Ибо так уж оно вышло, так сложились обстоятельства, что в жизни этой актрисы и женщины многое происходило как бы раздельно - вроде лед идет, льдины отплывают друг от друга, прочь - и вот они исчезают, и свет от них в ночи все слабеет.
И была она актрисой, а домом ее был театр.
Актриса приносит в дар свое тело, жилы и мускулы, свою подвижную диафрагму, гортань и голос.

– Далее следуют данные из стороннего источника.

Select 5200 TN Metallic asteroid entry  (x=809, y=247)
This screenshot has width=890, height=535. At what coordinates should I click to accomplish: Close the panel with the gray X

Вот она перед зеркалом, перед темным стеклом. Белые руки, тонкие сильные мускулы поблескивают серым и голубым. Она протягивает их, тянет кисти и ладони, сустав за суставом - движение дрожит, зарождается, вибрирует, рвется вперед, как можно дальше. Она преображается - у нее растет рука, крыло смерти, крыло жизни - и вот она уже другого вида. В глазницах блестят глаза существа незнакомой породы. Серые губы. А язык и гортань - красные, здоровые, влажные, живые, могут прикрываться как истинными речами, так и лживыми, могут и вытянуться и втянуться, - а тело хочет совсем другого: полететь над морями и лесами, закричать птичьим криком, будто душа птицы кричит.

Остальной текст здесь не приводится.